I dati del contagio continuano a essere buoni (“solo” 92 morti in più) nel governo serpeggia come una nuova paura di fare un passo falso proprio sul più bello. E infatti sul suo tavolo resta persino l’opzione di un clamoroso back, cioè del ritorno a qualche forma di chiusura, se le cose non dovessero filare per il verso giusto. Non si vuole rischiare nulla, la fase 3 non è ancora decisa. E la paura produce caos, come vedremo a proposito dell’ideona di Francesco Boccia di arruolare 60mila persone per compiti di aiuto all’ordine pubblico.

La paura, dicevamo. Le immagini della movida, degli assembramenti nelle piazze su alcune spiagge, il sentore che sia passato il tana-libera-tutti sta impensierendo il famoso Comitato tecnico scientifico, la cui autorità in quanto organo collegiale si è un po’ smarrita ma i cui membri sono sempre molto ascoltati soprattutto dal ministro della Sanità Roberto Speranza.

Non a caso fin dall’inizio della storia del Covid, Speranza è stato sempre il capofila dei “cauti” e le sue preoccupazioni sono molto presenti al presidente del Consiglio Giuseppe Conte. All’orecchio del quale parlano incessantemente i governatori del Sud, timorosi che l’apertura totale prevista per il 3 giugno porti nelle regioni meridionali un imponente numero di cittadini lombardi, emiliani, piemontesi, con il rischio di esportare quel maledetto virus che – come ha detto il professor Massimo Galli – «è ancora addosso a molte persone».

Michele Emiliano e anche Vincenzo De Luca, nonché i governatori della destra, hanno in Speranza e Boccia i ministri di riferimento per le loro istanze. Anche quest’ultimo è fra i più prudenti. Alla Stampa ha detto che, fatte le valutazioni alla fine della settimana, «potrebbe diventare inevitabile prendere tutto il tempo che serve», e se il raccordo Stato-Regioni non dovesse funzionare (non sarebbe la prima volta), «si rischia il caos”». Basta evocarlo, il caos, per renderlo concreto.

Ecco dunque come va spiegata l’idea bocciana (e bocciata) de 60mila “assistenti civici”: appunto inserendola nel quadro di una paura che rasenta l’allarmismo.
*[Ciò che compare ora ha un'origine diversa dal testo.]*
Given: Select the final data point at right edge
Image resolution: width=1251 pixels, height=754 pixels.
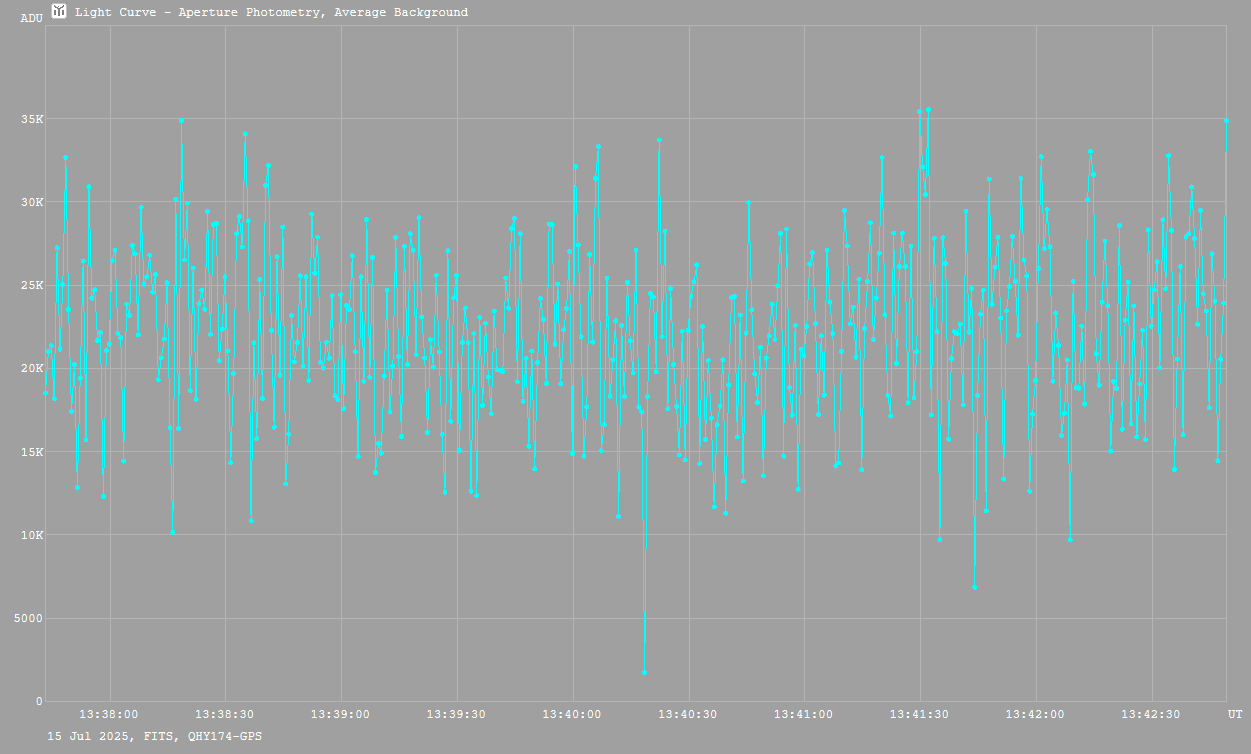Looking at the screenshot, I should (x=1226, y=120).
Ignorata dal Viminale e, per quanto risulta a Linkiesta, anche dalla Difesa, l’iniziativa del ministro per le Regioni ha sollevato un putiferio politico, bocciata da Italia viva e Movimento Cinque Stelle e non apprezzata nemmeno dal partito di Boccia, il Partito democratico, anche se pubblicamente solo Matteo Orfini ha preso una posizione netta.
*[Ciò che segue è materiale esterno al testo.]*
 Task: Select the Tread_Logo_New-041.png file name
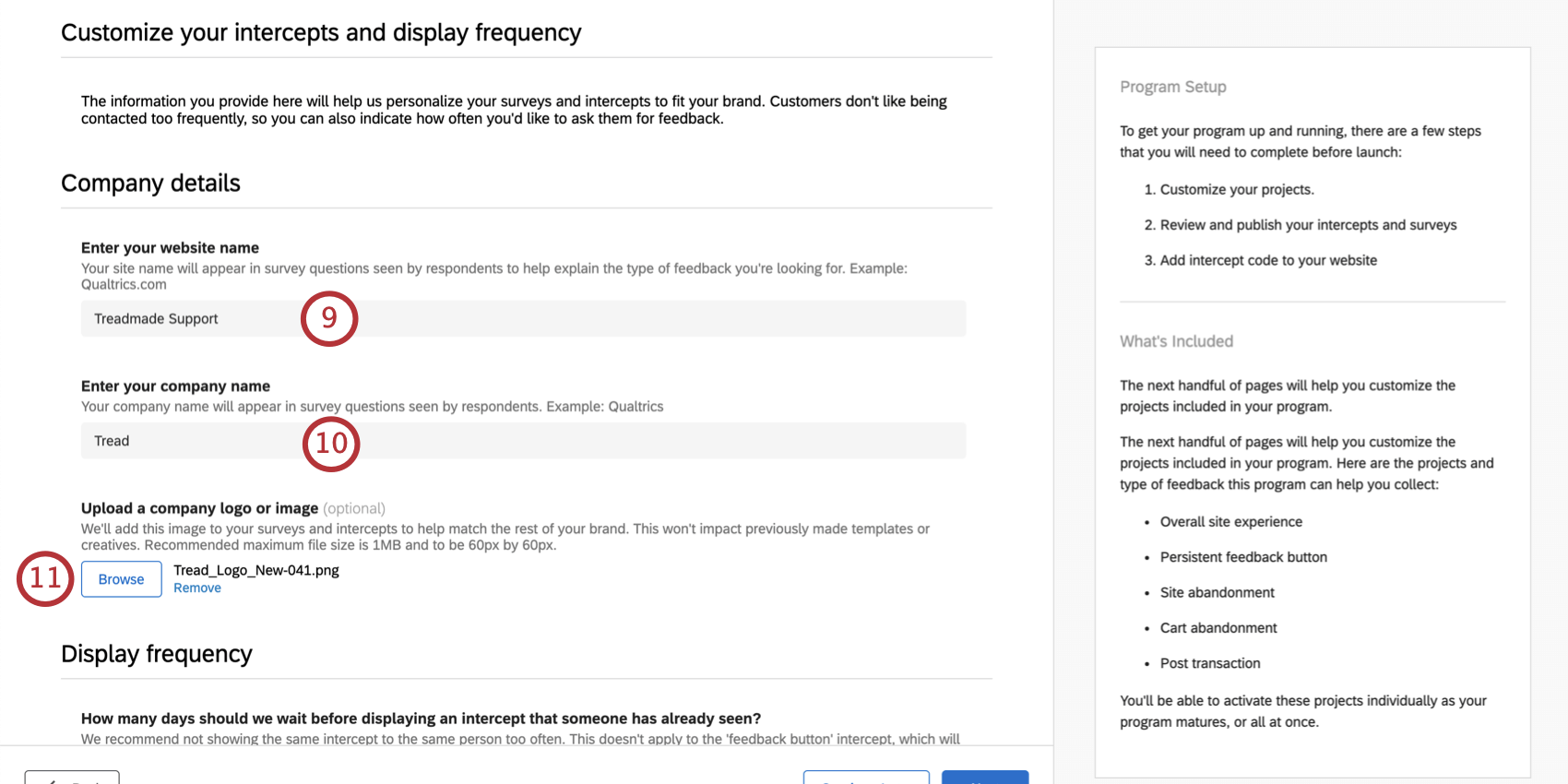pyautogui.click(x=255, y=570)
Una misura ansiogena, un “arrivano i nostri” come fossimo a Caporetto, un’iniziativa isolata, poco più che personale – concordata solo con i sindaci attraverso il corregionale sindaco di Bari Antonio De Caro – che legittimano le domande sul protagonismo di Boccia, titolare di un dicastero di serie B ma balzato in prima linea grazie a posizioni gradite al mondo grillino e a un ras come Emiliano passando per un certo ambiente di sinistra meridionale.

L’ambizioso ministro aveva persino fatto produrre le pettorine con la scritta “assistente civico”, non importa se attingendo dalla cassa del commissario Arcuri o di tasca sua, e apparendo al Tg1 per dare l’annuncio della sua bella trovata, non immaginando di compiere una figura che resterà negli annali.

Adesso, combinato un pasticciaccio di sapore “khomeinista” (chi sono e cosa dovrebbero fare questi assistenti civici-pasdaran arruolati non si capisce con quali criteri), è prevedibile che l’ideona bocciana prenda la strada del cestino, dal momento che nessuna forza politica la condivide; o quantomeno si trasformi in qualcosa di più sensato, togliendo fra l’altro la sensazione che le forze dell’ordine vere abbiano bisogno di rinforzi.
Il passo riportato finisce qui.